We have witnessed a dramatic rise in children with depression and anxiety that began even before the COVID pandemic. In fact, anxiety among children increased 27% from 2016 to 2019. Depression increased 24% during the same time period. In 2020, about 9.7% of children carried a diagnosis of anxiety and 4% had a diagnosis of depression. (See Research Update: Children’s Anxiety and Depression on the Rise.) I don’t know about you, but I find this very disturbing. So, you can imagine how excited I get when I find research suggesting a simple way to potentially reverse this alarming trend.
A study led by the University of Exeter offers a perfect example. In this study, researcher surveyed nearly 2,500 parents of children 5- to 11-years-old. The surveys asked parents how often their children engaged in “thrilling and exciting” play that might arouse “some fear and uncertainty” as well as their child’s play in general and their general mental health and mood. They discovered that children who spent more time playing outside had fewer of the “internalizing problems” associated with depression and anxiety. In other words, they were less likely to have symptoms of depression or anxiety.
Playing outside provides greater opportunity for “thrilling, exciting” play.
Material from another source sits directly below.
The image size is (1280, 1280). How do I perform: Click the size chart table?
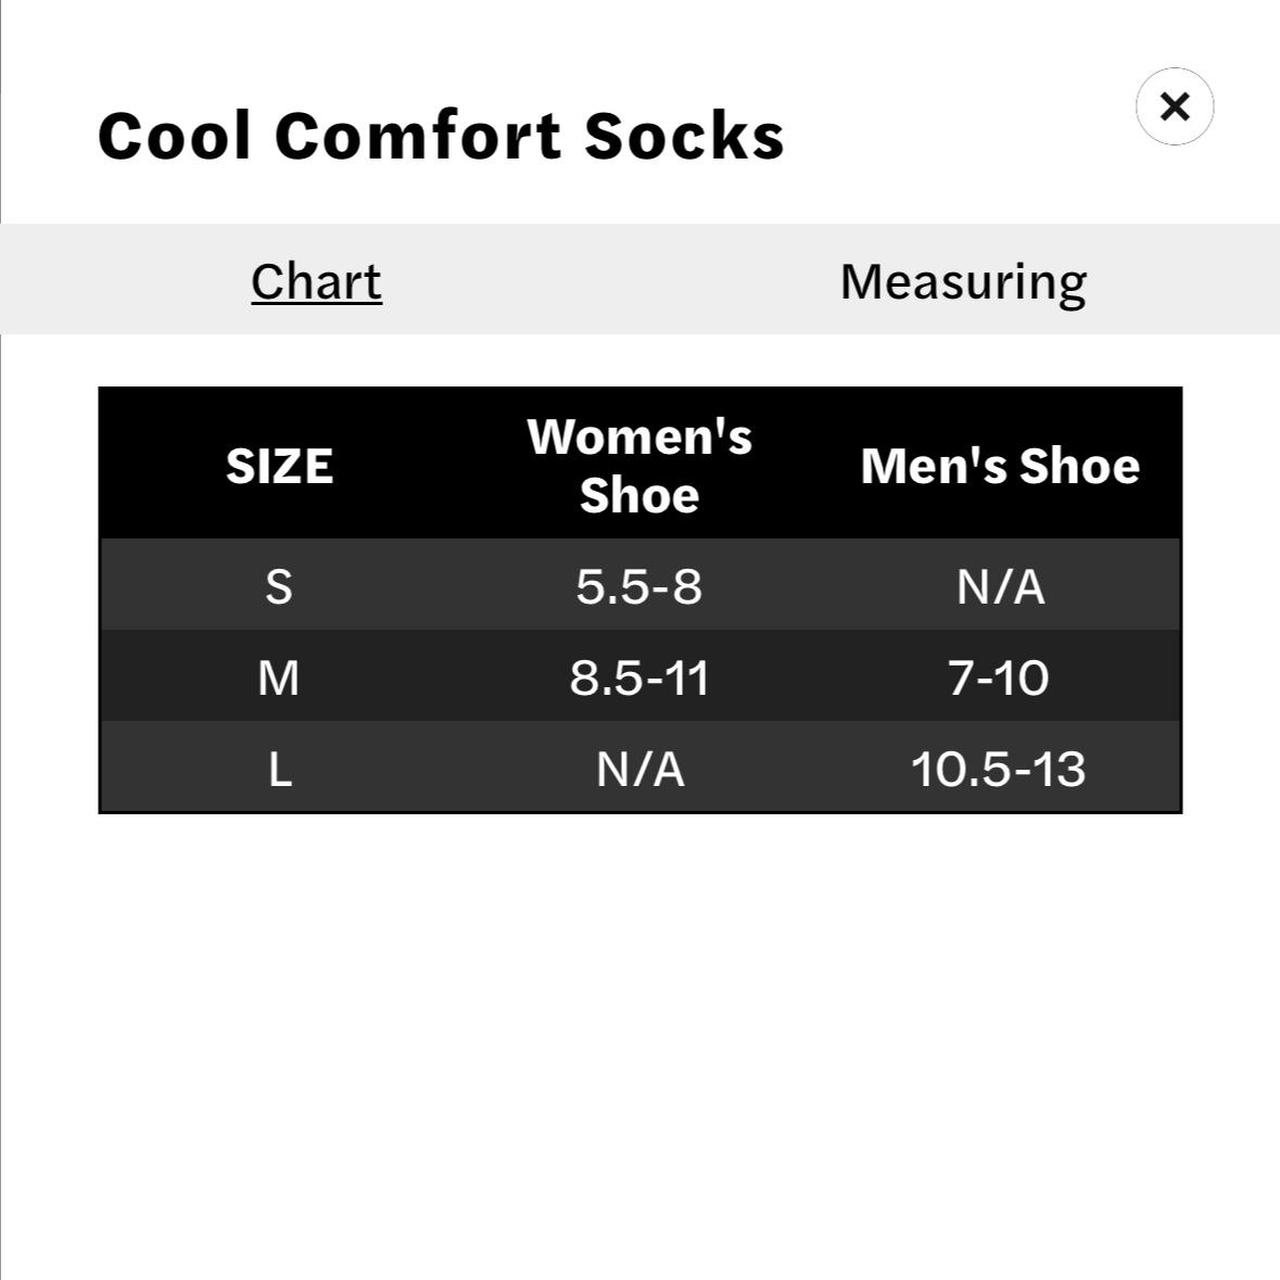coord(640,600)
It gives children the opportunity to experiment with and safely test their limits. It is adventurous, rewarding… and free. Experimenting with their ability, experiencing adventure, and feeling rewarded combine to increase a child’s confidence, ability to plan, self-awareness, and positive sense of self. And, because it’s fun children will do it often.
So, if you want to decrease the chances of your child experiencing diagnosable symptoms of depression or anxiety, take them outside for some adventurous play. Give them the freedom to encounter challenges and risks in their daily play. If you’re looking for some adventurous activities to try…
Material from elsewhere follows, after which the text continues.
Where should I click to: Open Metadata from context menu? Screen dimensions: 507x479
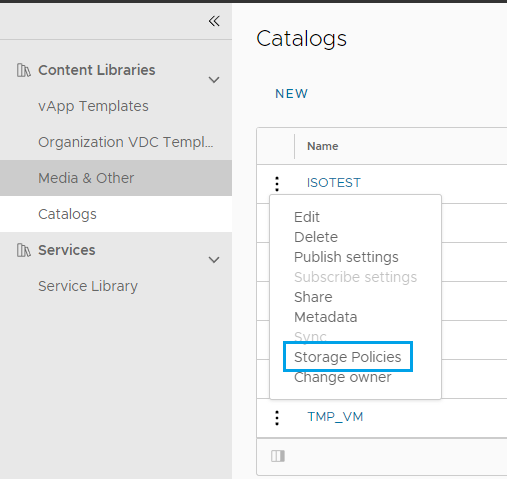click(x=325, y=317)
- Go for an overnight camping trip.
- Go for a hike.
- Go swimming, paddling, or rafting on a river or lake.
- Create an obstacle course in your backyard…or living room.
- Explore the woods with a friend.
- Let your children walk to the store alone.
- Try out new skills like skateboarding, jumping on a trampoline, or rock climbing.
- Climb a tree.
What other adventurous activities have you engaged in with your children? Or allowed your children to engage in with other children?